Bitirdiğimde fark ettim ki; Zeki Demirkubuz, Fight Club ve Lost’un bir kısmı, Erdal Beşikçioğlu’nun anlatmak istedikleri veya örneğin Behzat Ç. karakteri ve daha denk gelemediğim nicesi ‘filan’ hep bu adamın (kitabın) ve felsefenin (varoluşçuluk) altından çıkmış. Bana ve benim gibilerine de tekrar tekrar okumak, iyi ki de çıkmış demek kalıyor.
Öylesine okunacak bir romandan çok daha fazlasını içinde barındıran Yabancı, biraz kendinizi kaptırdığınızda, psikopat gibi hissedeceğiniz noktalara gelmenizi sağlıyor, destekliyor.
Tam bir gelenek düşmanı, her yönüyle tam bir öteki olan Yabancı’yı okudukça asıl yabancının, yabancılaşanın, uzaklaşanın hatta işi zorlaştıranın kim olduğu okuyucunun yüzüne her satırda tokat gibi çarpmakta.

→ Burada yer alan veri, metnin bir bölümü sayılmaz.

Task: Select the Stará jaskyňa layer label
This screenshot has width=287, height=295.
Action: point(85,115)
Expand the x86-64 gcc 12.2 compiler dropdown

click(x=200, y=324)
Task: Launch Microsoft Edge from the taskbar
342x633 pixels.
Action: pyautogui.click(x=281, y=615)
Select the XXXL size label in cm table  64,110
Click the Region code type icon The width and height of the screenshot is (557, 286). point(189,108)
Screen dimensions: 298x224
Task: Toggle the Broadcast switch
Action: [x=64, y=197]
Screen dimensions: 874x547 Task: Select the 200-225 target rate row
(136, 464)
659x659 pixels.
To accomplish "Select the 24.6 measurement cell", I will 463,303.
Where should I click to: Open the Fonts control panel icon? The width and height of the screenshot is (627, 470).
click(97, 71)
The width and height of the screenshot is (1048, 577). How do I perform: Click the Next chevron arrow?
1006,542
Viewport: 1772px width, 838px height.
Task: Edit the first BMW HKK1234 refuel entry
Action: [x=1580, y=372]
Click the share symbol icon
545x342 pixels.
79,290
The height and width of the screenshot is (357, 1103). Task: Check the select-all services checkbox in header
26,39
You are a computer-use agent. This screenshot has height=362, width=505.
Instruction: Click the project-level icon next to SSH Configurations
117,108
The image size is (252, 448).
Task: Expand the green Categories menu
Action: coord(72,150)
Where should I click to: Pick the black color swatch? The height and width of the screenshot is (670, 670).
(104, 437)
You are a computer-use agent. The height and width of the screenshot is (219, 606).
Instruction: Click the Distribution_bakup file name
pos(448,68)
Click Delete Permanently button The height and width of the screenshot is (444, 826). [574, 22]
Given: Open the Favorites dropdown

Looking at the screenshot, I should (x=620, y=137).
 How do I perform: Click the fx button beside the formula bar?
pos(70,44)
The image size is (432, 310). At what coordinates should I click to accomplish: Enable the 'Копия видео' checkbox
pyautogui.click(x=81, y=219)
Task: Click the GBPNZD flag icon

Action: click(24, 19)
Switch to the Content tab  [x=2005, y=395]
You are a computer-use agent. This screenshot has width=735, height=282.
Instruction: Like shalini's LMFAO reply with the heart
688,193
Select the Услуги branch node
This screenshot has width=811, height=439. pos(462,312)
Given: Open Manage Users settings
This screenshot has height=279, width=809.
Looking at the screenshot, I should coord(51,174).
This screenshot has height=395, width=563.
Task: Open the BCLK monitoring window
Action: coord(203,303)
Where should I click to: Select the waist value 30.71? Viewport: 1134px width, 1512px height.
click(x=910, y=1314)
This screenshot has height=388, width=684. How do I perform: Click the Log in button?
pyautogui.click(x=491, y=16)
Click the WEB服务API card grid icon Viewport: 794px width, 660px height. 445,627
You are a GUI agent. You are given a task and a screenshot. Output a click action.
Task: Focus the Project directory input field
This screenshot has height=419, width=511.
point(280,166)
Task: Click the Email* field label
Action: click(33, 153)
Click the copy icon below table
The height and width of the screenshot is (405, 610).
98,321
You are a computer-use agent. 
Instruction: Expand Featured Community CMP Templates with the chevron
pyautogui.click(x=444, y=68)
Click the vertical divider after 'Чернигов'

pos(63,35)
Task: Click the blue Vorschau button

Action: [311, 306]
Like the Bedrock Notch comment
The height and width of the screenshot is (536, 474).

Hayatın içerisindeki çok az şey bir yaşamı direkt olarak etkileyebilir, değiştirebilir. Albert Camus’un Yabancı’sı şimdilik (22 yılda) bir liste yapacak olsam bu listede ilk sırada yer alır. Keşke 60’lı ve 70’li yaşlarını da okumak, o dönemleri, yaşadığı değişimleri de deneyimleme fırsatına sahip olsaydık.
Güzel açıklamışsın eline sağlık. Düşüş’ü de yazmanı bekliyorum. Benim listemde Düşüş Yabancı’dan önce geliyor.